What's the first thing you're suppose to do before taking pics of your fish? Oh, right - CLEAN THE GLASS 

This tank has only been going for two weeks today. I'm pretty happy with how quickly it settled in. Fish seem to be pretty happy and after all - that's all that matters


----------



## Luke78 (Apr 24, 2010)

They have grown quite a bit,FDBW huh ? Looks like either your cories or your filter is rearranging the substrate for you  Got that little nusance going on in my setup as well! home decorators of my own! How much filtration you running Shelley ? Thanks for sharing!


----------



## Chappy (Apr 21, 2010)

I thought they had grown too, but I wasn't sure. There seems to be a lot less room in the tank lately 

I have a new 2217 running, plus a <one year old XP4. Once the 2217 has had a couple of weeks, I'm going to disconnect the XP4 and hook up a second 2217. I also have a JBJ 13 watt UV and a maxijet which I sometimes hook up to a sponge or cannister.

The sand is a combo between me and the corys. I have a bare spot in the middle of the tank.
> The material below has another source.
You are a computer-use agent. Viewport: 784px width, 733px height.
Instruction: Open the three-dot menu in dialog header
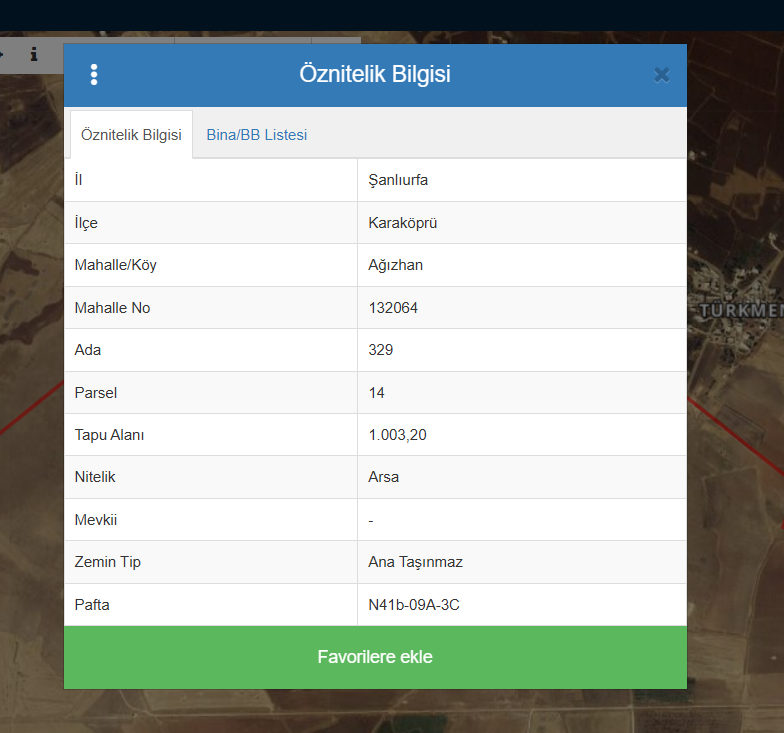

I keep the white sand out of this one spot - it looks like a skating rink  The wilds are the most curious about what's undereath the glass.


----------



## Luke78 (Apr 24, 2010)

Was always curious as to how much water movement i should create within a discus setup.Does the maxijet create alot ? I got myself a hydor korlia pushing 550GPH,plus my filters doing the the other half but dont want my wilds struggling to make it across one side to the other.


----------



## bonsai dave (Apr 21, 2010)

The fish are looking great Shelly. Keep Up the good work ..


----------



## Chappy (Apr 21, 2010)

Luke78 said:


> Was always curious as to how much water movement i should create within a discus setup.Does the maxijet create alot ? I got myself a hydor korlia pushing 550GPH,plus my filters doing the the other half but dont want my wilds struggling to make it across one side to the other.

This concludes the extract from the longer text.